# Value of the Cloud - CPU Performanceby Jason Read

## Abstract

This post compares CPU performance and value for 18 compute instance types from 5 cloud compute platforms - AWS EC2, Google Compute Engine, Windows Azure, HP Cloud and Rackspace Cloud. The most interesting content is the data and resulting analysis. If you're in a rush, scroll down or click below to go straight to it.

## Overview

In the escalating cloud arms race, performance is a frequent topic of conversation. Often, overly simplistic test models and fuzzy logic are used to substantiate sweeping claims. In a general sense, computing performance is relative to, and dependent on workload type. There is no single metric or measurement that encapsulates performance as a whole.

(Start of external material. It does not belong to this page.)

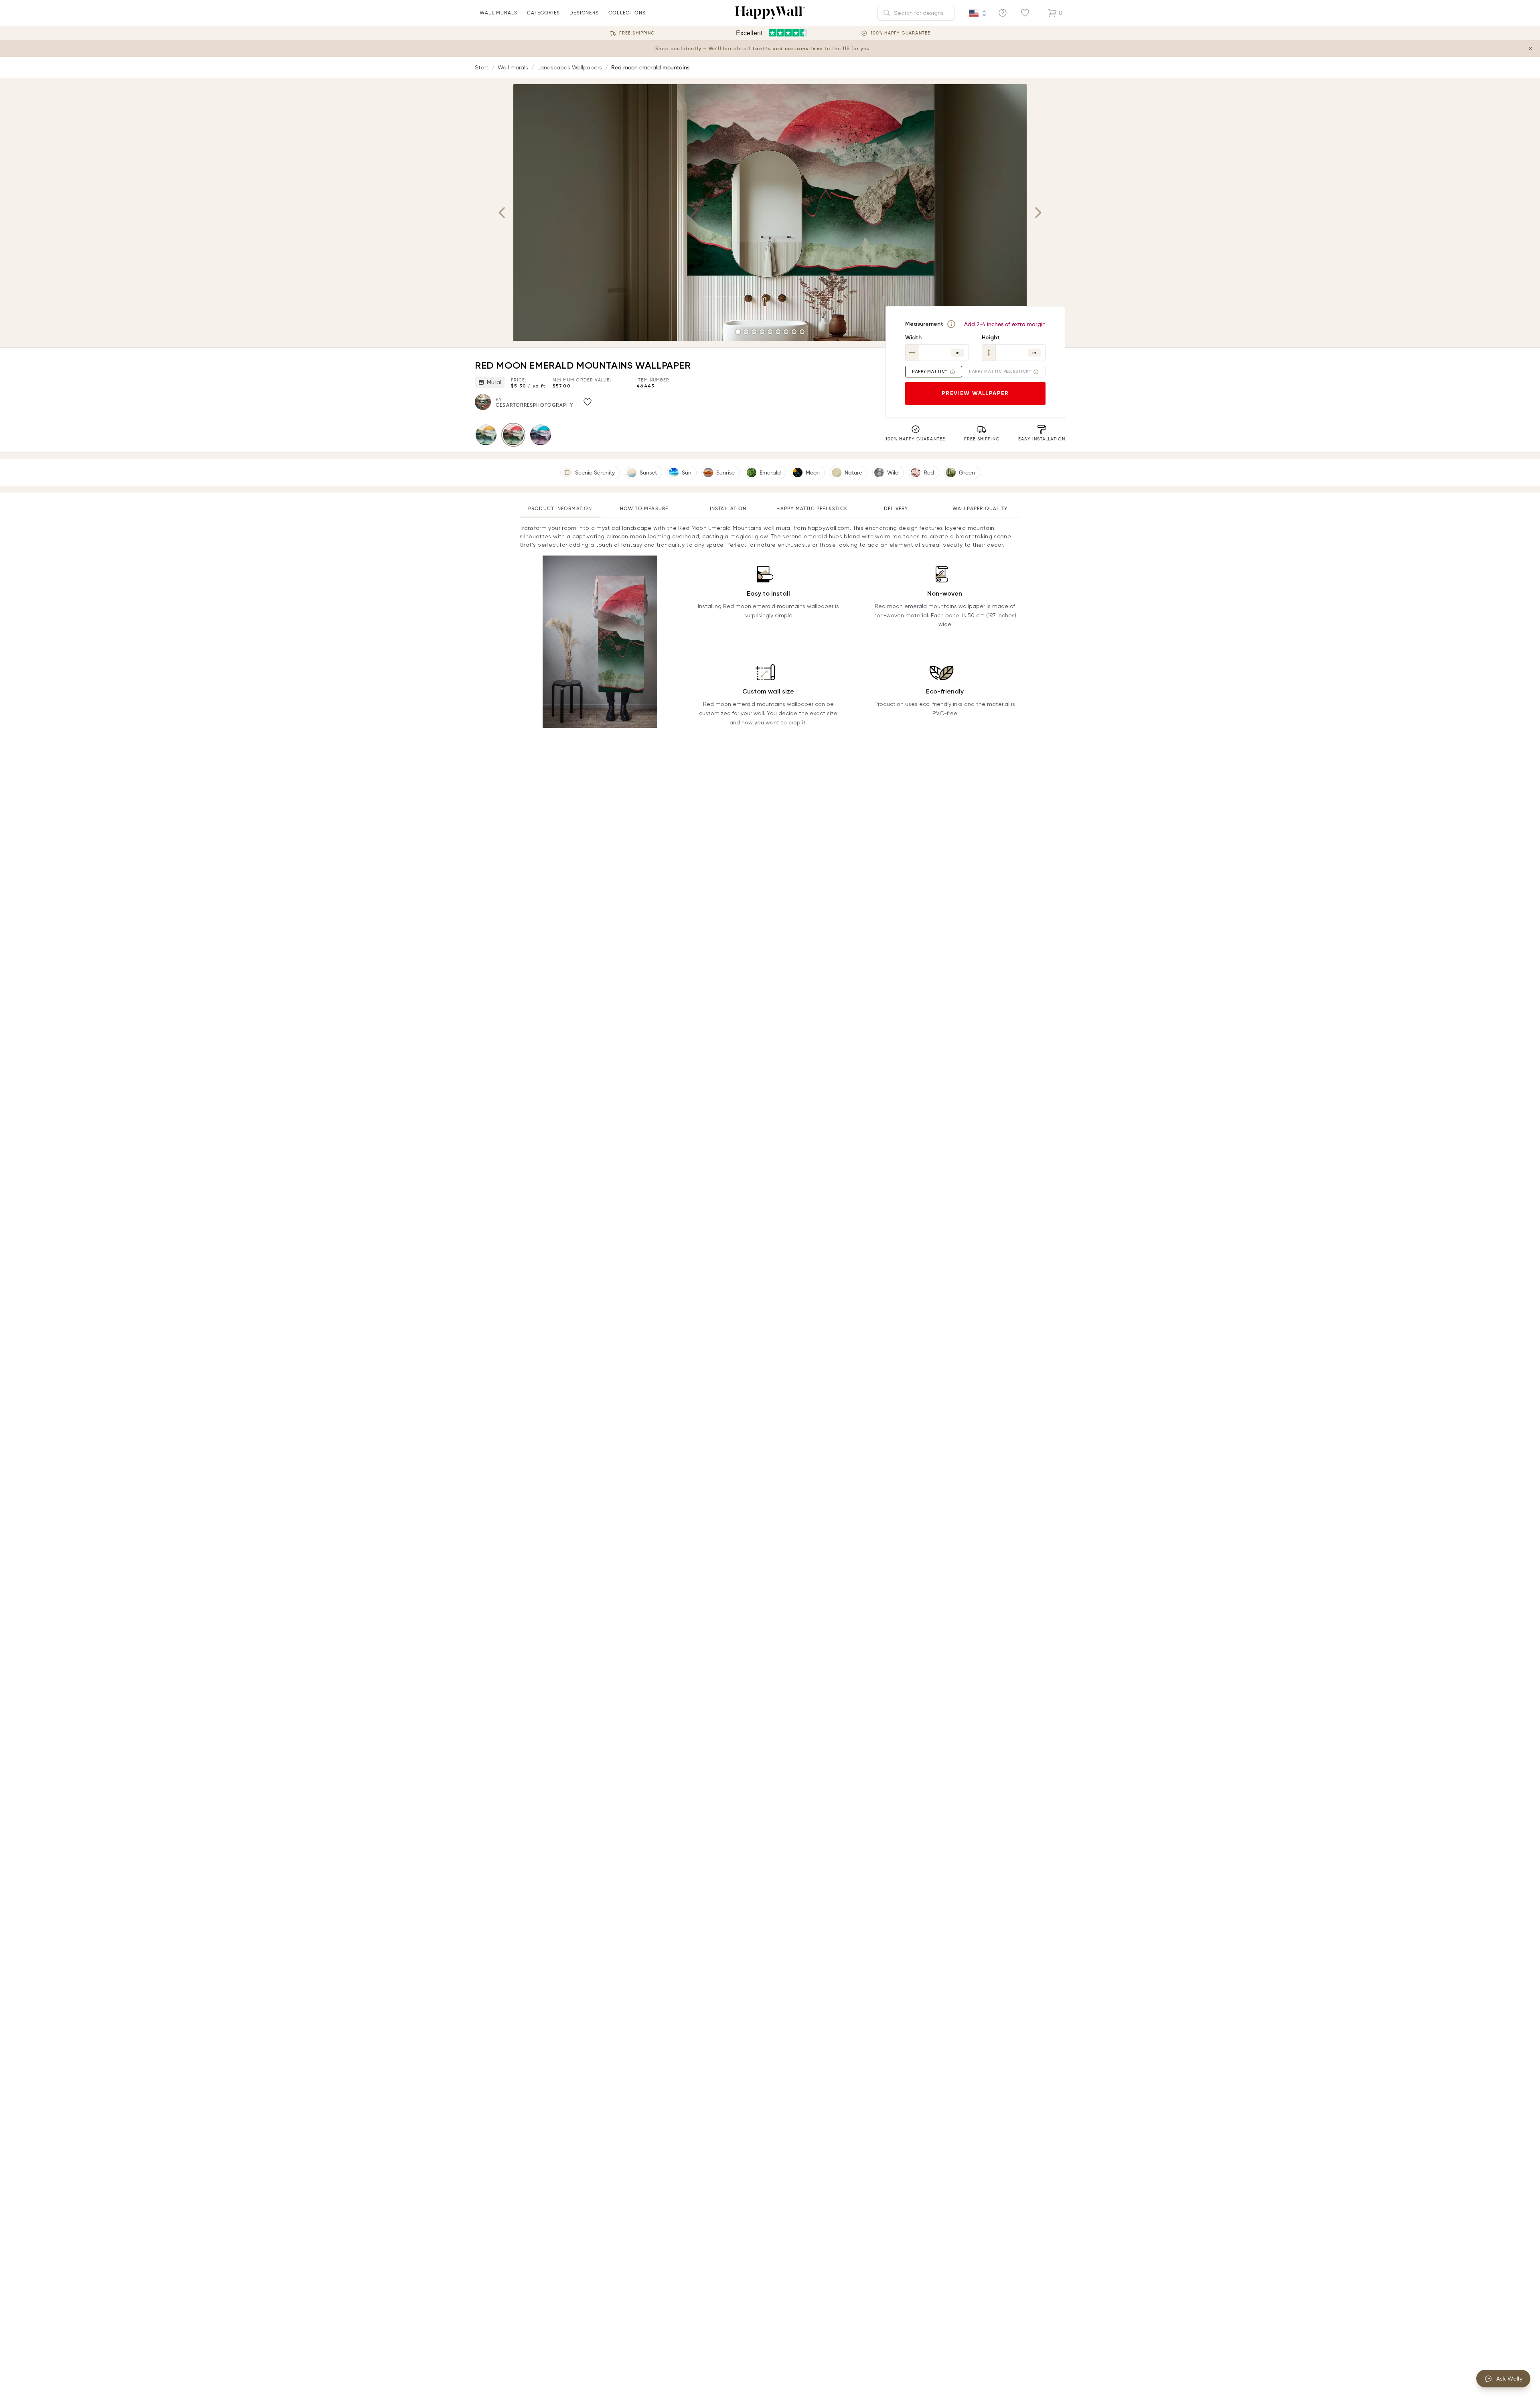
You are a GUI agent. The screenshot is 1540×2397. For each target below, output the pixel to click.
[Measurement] (951, 324)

In the context of cloud, performance is also subject to variability due to nondeterministic factors such as multitenancy and hardware abstraction. These factors combined increase the complexity of cloud performance analysis because they reduce one's ability to dependably repeat and reproduce such analysis. This is not to say that cloud performance cannot be measured, rather that doing so is not a precise science, and differs somewhat from traditional hardware performance analysis where such factors are not present.

Performance is workload dependent. Cloud performance is hard to measure consistently because of variability from multitenancy and hardware abstraction.

## Motivation

My goal in starting CloudHarmony in 2010 was to provide a credible source for objective and reliable performance analysis about cloud services. Since then, cloud has grown extensively and become an even more confusing place. The intent of this post is to present techniques and a visual tool we're using to help assess and compare performance and value of cloud services. The focus of this post is cloud compute CPU performance and value. In the coming weeks, follow up posts will be published covering other performance topics including block storage, network, and object storage. As is our general policy, we have not been paid or otherwise influenced in the testing or analysis presented in this post.

The focus of this post is compute CPU performance and value. Follow up posts will cover other performance topics. We were not paid to write this post.

## Testing Methods

To test performance of compute services we run a suite of about 100 benchmarks on each type of compute instance offered. These benchmarks measure various performance properties including CPU, memory and disk IO. Each test iteration takes between 1-2 days to complete. When multiple configuration options are offered, we usually run additional test iterations for each such option (e.g. compute services often offer multiple block storage options). Linux CentOS 6.* is our operating system of choice because of its nearly ubiquitous availability across services.

### CPU Performance

Although our test suite includes many CPU benchmarks, our preferred method for compute CPU performance analysis is based on metrics provided by the CPU2006 benchmark suites. CPU2006 is an industry standard benchmark created by the Open Systems Group of the non-profit Standard Performance Evaluation Corporation (SPEC). CPU2006 consists of 2 benchmark suites that measure Integer and Floating Point CPU performance. The Integer suite contains 12 benchmarks, and Floating Point 17. According to the CPU2006 website "SPEC designed CPU2006 to provide a comparative measure of compute-intensive performance across the widest practical range of hardware using workloads developed from real user applications." Thorough documentation about CPU2006 including about the benchmarks used is available on the CPU2006 website. CloudHarmony is a SPEC CPU2006 licensee.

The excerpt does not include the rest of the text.